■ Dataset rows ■

━━━━━━━━━━━━━━━━━━━━

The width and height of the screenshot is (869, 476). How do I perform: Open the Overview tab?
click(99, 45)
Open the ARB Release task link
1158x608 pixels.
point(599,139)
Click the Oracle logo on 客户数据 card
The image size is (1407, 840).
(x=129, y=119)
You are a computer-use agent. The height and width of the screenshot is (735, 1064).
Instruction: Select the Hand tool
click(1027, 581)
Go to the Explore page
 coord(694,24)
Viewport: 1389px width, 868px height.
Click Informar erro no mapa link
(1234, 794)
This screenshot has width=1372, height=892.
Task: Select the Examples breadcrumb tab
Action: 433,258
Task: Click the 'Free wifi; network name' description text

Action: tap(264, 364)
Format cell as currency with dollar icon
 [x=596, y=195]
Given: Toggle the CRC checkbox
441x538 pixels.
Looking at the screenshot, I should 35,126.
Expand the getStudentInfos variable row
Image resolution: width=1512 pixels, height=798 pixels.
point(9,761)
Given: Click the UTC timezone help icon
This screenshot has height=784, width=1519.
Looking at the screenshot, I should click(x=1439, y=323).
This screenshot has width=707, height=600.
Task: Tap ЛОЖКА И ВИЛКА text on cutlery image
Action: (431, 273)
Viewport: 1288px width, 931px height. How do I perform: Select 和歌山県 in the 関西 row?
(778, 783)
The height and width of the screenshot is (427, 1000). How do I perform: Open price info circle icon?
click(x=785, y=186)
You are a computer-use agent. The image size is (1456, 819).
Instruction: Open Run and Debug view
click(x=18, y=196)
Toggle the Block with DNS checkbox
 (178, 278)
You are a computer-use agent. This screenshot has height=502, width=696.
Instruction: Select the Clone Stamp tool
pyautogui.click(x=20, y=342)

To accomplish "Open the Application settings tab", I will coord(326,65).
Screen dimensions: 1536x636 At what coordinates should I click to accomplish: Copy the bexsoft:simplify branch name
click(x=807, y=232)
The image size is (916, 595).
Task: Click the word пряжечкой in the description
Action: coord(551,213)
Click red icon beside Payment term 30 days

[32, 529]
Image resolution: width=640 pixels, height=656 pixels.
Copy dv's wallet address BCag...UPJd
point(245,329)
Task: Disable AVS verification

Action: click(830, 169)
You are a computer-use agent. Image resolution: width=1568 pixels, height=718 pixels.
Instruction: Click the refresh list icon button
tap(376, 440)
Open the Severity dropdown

━━━━━━━━━━━━━━━━━━━━

■ What is required ■
Duplicate every one of the records above line for line, leaving each character unchanged.

■ Complete answer ■
The width and height of the screenshot is (869, 476). How do I perform: Open the Overview tab?
click(99, 45)
Open the ARB Release task link
1158x608 pixels.
point(599,139)
Click the Oracle logo on 客户数据 card
The image size is (1407, 840).
(x=129, y=119)
You are a computer-use agent. The height and width of the screenshot is (735, 1064).
Instruction: Select the Hand tool
click(1027, 581)
Go to the Explore page
 coord(694,24)
Viewport: 1389px width, 868px height.
Click Informar erro no mapa link
(1234, 794)
This screenshot has width=1372, height=892.
Task: Select the Examples breadcrumb tab
Action: 433,258
Task: Click the 'Free wifi; network name' description text

Action: tap(264, 364)
Format cell as currency with dollar icon
 [x=596, y=195]
Given: Toggle the CRC checkbox
441x538 pixels.
Looking at the screenshot, I should 35,126.
Expand the getStudentInfos variable row
Image resolution: width=1512 pixels, height=798 pixels.
point(9,761)
Given: Click the UTC timezone help icon
This screenshot has height=784, width=1519.
Looking at the screenshot, I should click(x=1439, y=323).
This screenshot has width=707, height=600.
Task: Tap ЛОЖКА И ВИЛКА text on cutlery image
Action: (431, 273)
Viewport: 1288px width, 931px height. How do I perform: Select 和歌山県 in the 関西 row?
(778, 783)
The height and width of the screenshot is (427, 1000). How do I perform: Open price info circle icon?
click(x=785, y=186)
You are a computer-use agent. The image size is (1456, 819).
Instruction: Open Run and Debug view
click(x=18, y=196)
Toggle the Block with DNS checkbox
 (178, 278)
You are a computer-use agent. This screenshot has height=502, width=696.
Instruction: Select the Clone Stamp tool
pyautogui.click(x=20, y=342)

To accomplish "Open the Application settings tab", I will coord(326,65).
Screen dimensions: 1536x636 At what coordinates should I click to accomplish: Copy the bexsoft:simplify branch name
click(x=807, y=232)
The image size is (916, 595).
Task: Click the word пряжечкой in the description
Action: coord(551,213)
Click red icon beside Payment term 30 days

[32, 529]
Image resolution: width=640 pixels, height=656 pixels.
Copy dv's wallet address BCag...UPJd
point(245,329)
Task: Disable AVS verification

Action: click(830, 169)
You are a computer-use agent. Image resolution: width=1568 pixels, height=718 pixels.
Instruction: Click the refresh list icon button
tap(376, 440)
Open the Severity dropdown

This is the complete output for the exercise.